By David Saleh Rauf and Brian M. Rosenthalm, Houston Chronicle
Democrat Leticia Van de Putte asked for five debates across the state against Dan Patrick, her Republican opponent in the lieutenant governor’s race. She ended up getting one.
On Monday, Van de Putte will have her first and only shot at sharing a stage with Patrick in a one-hour debate at 7 p.m. sponsored by Austin’s KLRU-TV and the Texas Tribune.
A little more than a month before Election Day, the one-hour event will pit a Democratic underdog desperately needing a jolt in the polls against a GOP front-runner who won a four-way primary, in part through fiercely conservative rhetoric and impressive debate performances.
It also will showcase the notable characteristics that have brought both state senators to where they are: Van de Putte as a tempered but strong populist voice and Patrick as a swaggering talk radio host known for his quick mind and sharp tongue.
“It could get really interesting. These are two very big personalities,” said Harold Cook, a Democratic strategist. “Van de Putte has the skills to come very aggressively, but Patrick is not going to easily be shaken off his message.”
That, in a nutshell, is the basic debate dynamic most are expecting: Van de Putte forcefully gunning for Patrick on everything from his stance on immigration to his 2011 vote backing a state budget that cut billions in public school funding and Patrick deflecting verbal bullets much the way he did when three GOP primary challengers constantly aimed for his head.
If there was any doubt about how eager Van de Putte is to mix it up with her rival, just take this example: the San Antonio senator snatched a front-row seat at a political symposium last week to watch Patrick give an interview before a ballroom filled with lobbyists, political junkies and students.
“This may be the most anticipated moment my campaign has faced, and I couldn’t be more eager to take the stage,” Van de Putte wrote about the upcoming debate in a message to supporters Friday. “There is A LOT on my mind. Since Dan only agreed to one out of the five debates I proposed, I’m going to use this opportunity to not let him go unchallenged.”
‘He will not play it safe’
Those who know Patrick say they do not expect him to dial it down on television in the face of an aggressive challenger.
“He will be Dan Patrick. He will not play it safe,” said Harris County Commissioner Steve Radack, a longtime friend of Patrick. “I mean, Dan Patrick is not the kind of person who’s just going to sit back and be mellow when he’s got a very strong opinion.”

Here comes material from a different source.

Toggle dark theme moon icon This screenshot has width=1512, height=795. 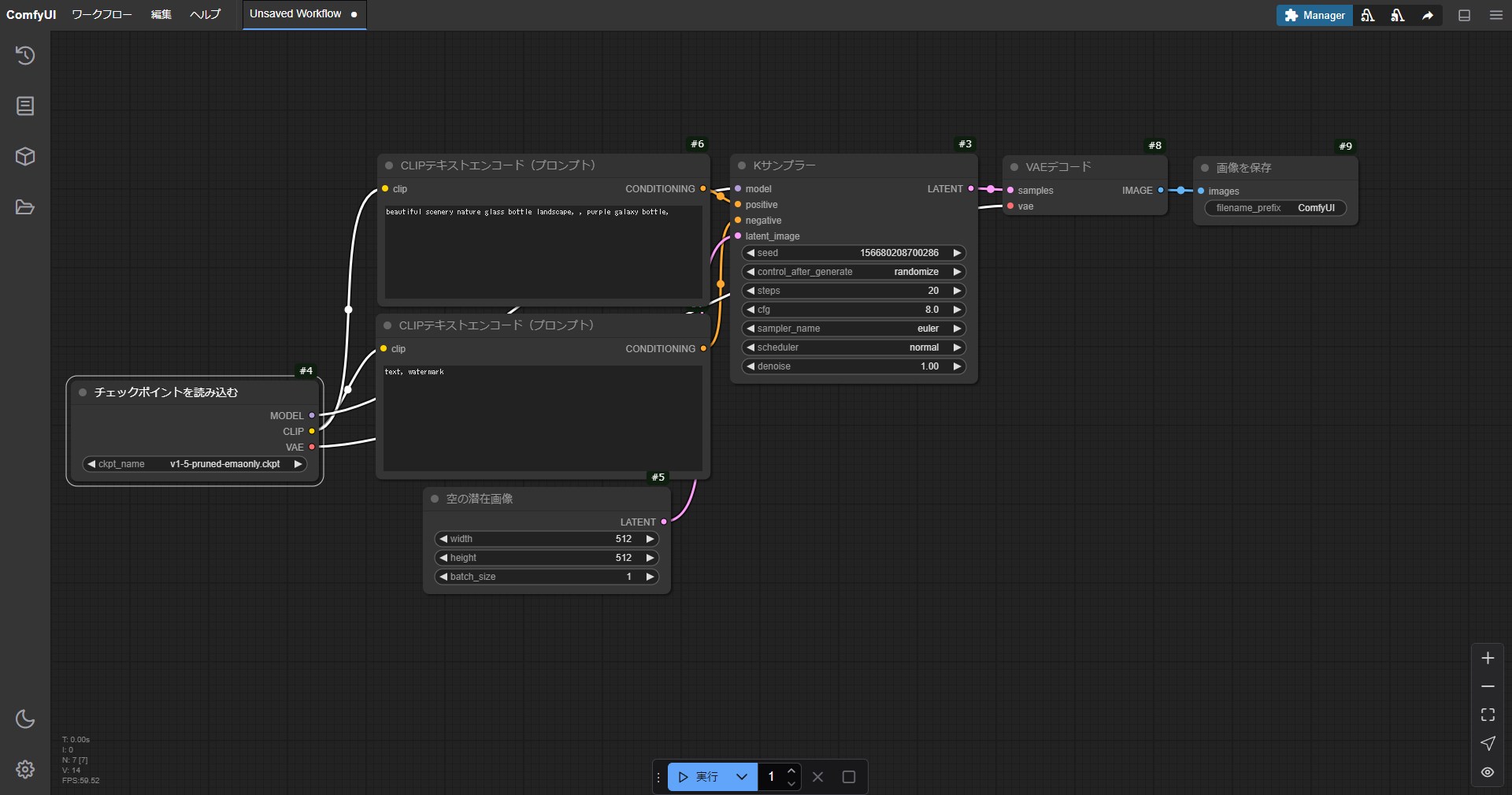tap(25, 719)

For his part, Patrick has run a low-key campaign since defeating incumbent Lt. Gov. David Dewhurst in a May runoff, appearing almost exclusively at tea party functions and in front of industry groups. His campaign also shrugged off the idea of debating Van de Putte five times.
Patrick spokesman Alejandro Garcia said the Houston senator is prepared and looking forward to the debate. He declined to discuss debate preparation but said Patrick’s camp is not using a stand-in to replicate Van de Putte.
Likewise, Van de Putte spokesman Manny Garcia declined to comment on debate strategy but said the event will provide voters with a “stark contrast between these two candidates.”
Patrick, however, comes into Monday’s showdown with a marked advantage: He not only wields a microphone for a living but has vastly more debate experience.
Patrick participated in more than two dozen debate-style events during a grueling primary – and for good measure he brazenly debated former San Antonio Mayor Julian Castro on immigration policy just a month before winning the GOP lieutenant governor nomination.
Van de Putte, on the other hand, comes equipped with more than two decades of experience in the Legislature but has never participated in such a wide-ranging policy debate on live television.
Brian Lain, director of debate at the University of North Texas, said he expects it to be a “battle between skilled debaters” but one candidate comes into the debate with a clear upper hand.
Little time left
Van de Putte “could do a great job. She could be on the offensive. She could do a number of scores.” James Aldrete, a Democratic consultant working with Van de Putte campaign, said there’s “nothing about this debate that’s a Hail Mary or looking for a knockout blow.”
The reality of the race would indicate that Van de Putte has little time left to make a positive impression, or to paint Patrick negatively, in front of a large swath of voters.
Patrick is up by double digits, according to the last public poll released for the race and does not have to do much come Monday, aside from avoid any major mistakes that could be used against him in the form of sound bites in the final days of the race.
Patrick has proved capable of doing just that.
“He is a great showman, and those who are attempting to smoke out the real Dan Patrick are going to be disappointed because the real Dan Patrick is the showman,” Cook said. “I’ve never seen anybody successfully shake him off his game. I don’t look at someone like Dan Patrick to make major gaffes.”
He added, “What Sen. Van de Putte needs to do is get aggressive and try to make him own the things he’s said before. That may be the best deal Van de Putte can get.”